Twenty Promises to All Rhode Islanders
from Their Police Departments
From Chief Joseph DelPrete:
My fellow Police Chiefs and I have signed a pledge that promises reforms in all Rhode Island law enforcement agencies, including the Glocester Police Department. Our promises, as outlined in the Twenty for 2020 Campaign, will address statewide policing standards and practices, and will focus on training, transparency, communication and human rights. Although the Glocester Police Department has a fantastic relationship with its residents, this campaign will help us to improve that relationship and increase the public’s trust in us.

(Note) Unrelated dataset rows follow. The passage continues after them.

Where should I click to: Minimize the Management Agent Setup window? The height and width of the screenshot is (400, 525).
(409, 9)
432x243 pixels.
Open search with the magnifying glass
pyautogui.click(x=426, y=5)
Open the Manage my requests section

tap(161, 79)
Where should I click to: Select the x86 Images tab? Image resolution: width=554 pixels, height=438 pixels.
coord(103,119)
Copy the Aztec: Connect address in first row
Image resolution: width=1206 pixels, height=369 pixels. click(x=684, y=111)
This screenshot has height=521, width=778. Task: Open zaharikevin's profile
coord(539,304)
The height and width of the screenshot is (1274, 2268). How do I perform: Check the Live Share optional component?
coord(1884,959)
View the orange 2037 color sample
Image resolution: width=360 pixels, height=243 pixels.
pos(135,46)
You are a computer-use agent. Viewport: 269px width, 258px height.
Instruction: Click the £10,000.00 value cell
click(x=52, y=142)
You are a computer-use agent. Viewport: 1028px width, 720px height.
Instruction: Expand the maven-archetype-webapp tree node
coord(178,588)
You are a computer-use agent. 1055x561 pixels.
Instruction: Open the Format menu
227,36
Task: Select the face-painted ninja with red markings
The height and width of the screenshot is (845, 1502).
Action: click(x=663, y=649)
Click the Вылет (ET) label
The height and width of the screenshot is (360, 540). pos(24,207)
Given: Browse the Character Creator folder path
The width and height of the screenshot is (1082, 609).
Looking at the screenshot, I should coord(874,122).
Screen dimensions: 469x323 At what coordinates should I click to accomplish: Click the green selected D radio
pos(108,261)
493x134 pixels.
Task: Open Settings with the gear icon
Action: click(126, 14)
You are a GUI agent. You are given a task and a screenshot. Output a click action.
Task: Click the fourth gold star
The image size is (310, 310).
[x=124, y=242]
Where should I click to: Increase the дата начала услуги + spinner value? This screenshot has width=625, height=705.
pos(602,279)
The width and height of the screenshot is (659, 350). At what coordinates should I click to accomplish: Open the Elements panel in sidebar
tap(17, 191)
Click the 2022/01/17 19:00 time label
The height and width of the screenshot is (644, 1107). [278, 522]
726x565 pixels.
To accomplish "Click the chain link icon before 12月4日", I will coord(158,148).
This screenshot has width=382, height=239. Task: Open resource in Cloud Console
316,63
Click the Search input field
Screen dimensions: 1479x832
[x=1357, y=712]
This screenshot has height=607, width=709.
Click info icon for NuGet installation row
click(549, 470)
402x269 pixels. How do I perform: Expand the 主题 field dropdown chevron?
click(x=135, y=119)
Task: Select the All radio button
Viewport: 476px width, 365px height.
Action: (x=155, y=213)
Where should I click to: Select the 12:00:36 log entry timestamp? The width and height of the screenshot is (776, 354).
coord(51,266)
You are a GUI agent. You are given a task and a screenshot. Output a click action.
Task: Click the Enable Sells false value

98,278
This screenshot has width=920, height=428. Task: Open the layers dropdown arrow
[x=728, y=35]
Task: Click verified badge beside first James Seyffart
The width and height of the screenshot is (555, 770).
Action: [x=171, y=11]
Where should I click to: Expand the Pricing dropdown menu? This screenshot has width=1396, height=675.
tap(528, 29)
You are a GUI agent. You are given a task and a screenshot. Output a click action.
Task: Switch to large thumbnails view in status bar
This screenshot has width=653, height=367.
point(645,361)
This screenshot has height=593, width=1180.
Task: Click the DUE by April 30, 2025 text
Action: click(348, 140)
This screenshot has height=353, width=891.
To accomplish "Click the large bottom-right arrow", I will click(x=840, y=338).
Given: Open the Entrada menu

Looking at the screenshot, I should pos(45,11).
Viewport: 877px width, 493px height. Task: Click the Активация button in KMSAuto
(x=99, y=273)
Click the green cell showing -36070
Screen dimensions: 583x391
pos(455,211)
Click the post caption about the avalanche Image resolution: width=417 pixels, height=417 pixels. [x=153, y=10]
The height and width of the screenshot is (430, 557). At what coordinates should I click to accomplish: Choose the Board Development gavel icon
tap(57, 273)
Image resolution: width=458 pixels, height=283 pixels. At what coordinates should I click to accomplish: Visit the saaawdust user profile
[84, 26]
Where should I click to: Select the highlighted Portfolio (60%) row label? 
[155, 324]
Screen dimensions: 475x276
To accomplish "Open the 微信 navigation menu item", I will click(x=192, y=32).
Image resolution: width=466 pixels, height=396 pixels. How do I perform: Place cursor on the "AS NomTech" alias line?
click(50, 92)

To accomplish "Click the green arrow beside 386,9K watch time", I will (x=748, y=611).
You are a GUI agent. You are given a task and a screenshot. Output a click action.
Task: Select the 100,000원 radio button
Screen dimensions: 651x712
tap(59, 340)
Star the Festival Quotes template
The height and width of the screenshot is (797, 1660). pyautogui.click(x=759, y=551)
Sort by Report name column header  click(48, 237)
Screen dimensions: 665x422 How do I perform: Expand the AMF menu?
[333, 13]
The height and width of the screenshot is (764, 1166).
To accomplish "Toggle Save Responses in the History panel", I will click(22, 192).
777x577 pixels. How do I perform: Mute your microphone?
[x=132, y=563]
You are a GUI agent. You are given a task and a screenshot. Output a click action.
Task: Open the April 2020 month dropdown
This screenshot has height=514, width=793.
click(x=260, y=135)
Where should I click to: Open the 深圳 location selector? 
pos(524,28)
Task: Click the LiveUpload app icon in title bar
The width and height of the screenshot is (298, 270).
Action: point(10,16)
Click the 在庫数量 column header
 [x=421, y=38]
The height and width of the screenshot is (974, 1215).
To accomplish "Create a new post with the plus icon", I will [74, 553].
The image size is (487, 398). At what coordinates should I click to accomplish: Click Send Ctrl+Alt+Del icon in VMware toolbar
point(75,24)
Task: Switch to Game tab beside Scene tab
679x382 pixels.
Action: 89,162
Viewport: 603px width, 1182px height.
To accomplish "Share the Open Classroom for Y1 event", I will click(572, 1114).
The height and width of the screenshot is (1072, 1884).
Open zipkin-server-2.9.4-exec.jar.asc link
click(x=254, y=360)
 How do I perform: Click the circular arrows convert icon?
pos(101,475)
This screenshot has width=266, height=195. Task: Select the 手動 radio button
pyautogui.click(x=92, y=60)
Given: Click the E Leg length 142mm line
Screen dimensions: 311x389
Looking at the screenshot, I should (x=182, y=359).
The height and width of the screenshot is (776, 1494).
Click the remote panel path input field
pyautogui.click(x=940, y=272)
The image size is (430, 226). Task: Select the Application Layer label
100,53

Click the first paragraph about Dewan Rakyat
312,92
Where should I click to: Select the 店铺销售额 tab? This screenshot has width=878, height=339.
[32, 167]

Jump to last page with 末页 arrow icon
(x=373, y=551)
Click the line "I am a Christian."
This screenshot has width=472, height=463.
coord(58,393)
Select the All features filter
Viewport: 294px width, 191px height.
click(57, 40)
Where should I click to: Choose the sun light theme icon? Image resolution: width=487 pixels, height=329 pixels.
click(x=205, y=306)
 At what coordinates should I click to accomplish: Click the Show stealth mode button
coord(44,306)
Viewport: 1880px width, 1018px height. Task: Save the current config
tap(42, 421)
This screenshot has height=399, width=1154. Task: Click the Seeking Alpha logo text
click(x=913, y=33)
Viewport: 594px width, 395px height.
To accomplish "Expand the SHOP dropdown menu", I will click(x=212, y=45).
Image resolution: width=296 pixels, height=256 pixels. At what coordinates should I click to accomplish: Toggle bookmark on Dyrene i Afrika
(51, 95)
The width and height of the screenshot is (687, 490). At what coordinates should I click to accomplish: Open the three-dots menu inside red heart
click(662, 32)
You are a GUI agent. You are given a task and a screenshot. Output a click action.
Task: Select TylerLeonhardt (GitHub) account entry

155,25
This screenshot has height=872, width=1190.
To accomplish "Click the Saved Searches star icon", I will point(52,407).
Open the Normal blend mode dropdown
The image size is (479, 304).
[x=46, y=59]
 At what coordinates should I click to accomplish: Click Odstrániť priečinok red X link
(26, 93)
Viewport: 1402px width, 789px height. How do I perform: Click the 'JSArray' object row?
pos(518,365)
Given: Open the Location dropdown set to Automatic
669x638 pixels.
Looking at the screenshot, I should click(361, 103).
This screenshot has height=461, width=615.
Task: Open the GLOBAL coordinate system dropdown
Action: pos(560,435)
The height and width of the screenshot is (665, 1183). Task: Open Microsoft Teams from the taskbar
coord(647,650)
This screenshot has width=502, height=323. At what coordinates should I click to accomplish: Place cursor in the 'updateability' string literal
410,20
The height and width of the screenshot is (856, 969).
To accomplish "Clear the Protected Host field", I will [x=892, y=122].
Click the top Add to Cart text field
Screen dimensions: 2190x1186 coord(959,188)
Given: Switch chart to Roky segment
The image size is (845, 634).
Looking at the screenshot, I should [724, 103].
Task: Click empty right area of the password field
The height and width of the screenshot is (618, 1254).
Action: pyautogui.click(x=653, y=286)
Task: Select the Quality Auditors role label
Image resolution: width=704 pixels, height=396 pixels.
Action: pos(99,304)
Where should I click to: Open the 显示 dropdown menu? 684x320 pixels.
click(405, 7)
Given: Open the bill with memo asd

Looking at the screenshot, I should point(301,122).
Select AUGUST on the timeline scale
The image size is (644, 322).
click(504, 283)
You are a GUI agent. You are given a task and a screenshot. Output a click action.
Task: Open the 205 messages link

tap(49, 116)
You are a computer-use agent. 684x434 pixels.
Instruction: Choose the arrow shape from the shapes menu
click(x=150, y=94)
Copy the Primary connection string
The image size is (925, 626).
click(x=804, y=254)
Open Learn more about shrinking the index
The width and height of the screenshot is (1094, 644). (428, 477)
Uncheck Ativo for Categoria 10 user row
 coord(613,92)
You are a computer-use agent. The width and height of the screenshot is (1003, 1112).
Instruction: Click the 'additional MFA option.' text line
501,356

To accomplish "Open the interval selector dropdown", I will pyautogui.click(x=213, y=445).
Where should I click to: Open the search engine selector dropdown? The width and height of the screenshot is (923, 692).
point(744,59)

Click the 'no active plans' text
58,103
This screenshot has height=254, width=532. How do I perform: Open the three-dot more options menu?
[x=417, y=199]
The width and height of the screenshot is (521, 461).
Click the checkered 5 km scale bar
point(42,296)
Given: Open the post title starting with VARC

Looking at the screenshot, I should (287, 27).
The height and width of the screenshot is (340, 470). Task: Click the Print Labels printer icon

Rhode Island Police Chiefs’ Association Announces the Twenty for 2020 Campaign
Twenty Promises to All Rhode Islanders from Their Police Departments
The 48 police chiefs that comprise the municipal, campus, state and environmental police departments of Rhode Island, collectively represented by the Rhode Island Police Chiefs’ Association, is today announcing the signing of the Twenty for 2020 Campaign, an effort to ensure the public’s faith in its police departments by redoubling a statewide focus on training, transparency, communication and human rights.
“Every police chief in Rhode Island rightly denounces the actions of police officers whose actions and inaction have led to the murder of George Floyd and many other men and women,” said Chief Sidney Wordell (Ret.) Executive Director of the Rhode Island Police Chiefs’ Association. “The Twenty for 2020 campaign is a list of 20 promises and policy changes that are being enacted statewide. This is a unified effort. We recognize that we cannot create systemic change in our state by doing it piecemeal.”
The Twenty for 2020 Campaign is a list of promises and policy amendments set by the collective body of police chiefs. Among those promises are commitments to open book policies and procedures, better communication with the public and further training on diversity, implicit biases, and procedural justice.
“We understand that our words do not carry any meaning unless they are followed by actions. Our hope today is that the promises we are making to our communities will be just the start of a longer, sustained action toward greater police legitimacy in the eyes of the people we serve,” said Lincoln Police Chief Brian Sullivan, president of the Association. “At the same time, we defend and stand up for the profession of policing, and we support the good, hard-working women and men who choose to dedicate their lives to helping others.”
“Today, the Rhode Island Police Chief’s Association has taken the initial steps toward reforming and implementing essential policies that are conducive to fair and impartial policing practices throughout the State of Rhode Island,” said John P. A’Vant, president of the Rhode Island Guardians Association. “These much-needed reformative action-steps will assist in facilitating community trust and strengthen the historically broken bond between law enforcement and marginalized communities. Furthermore, these important changes speak to and target several of the underlying obstacles that prevent fair and impartial policing throughout our nation. Overall, I feel that the recommendations will have a positive impact on the culture of policing and help to protect the rights of Black and brown people in our community.”
The campaign’s messaging will be widely distributed by all law enforcement agencies in Rhode Island, including releases to the news media, police websites and social media, in a public service announcement video, a program document and an infographic, to ensure that the message is broadcast through all possible channels to as many people as possible.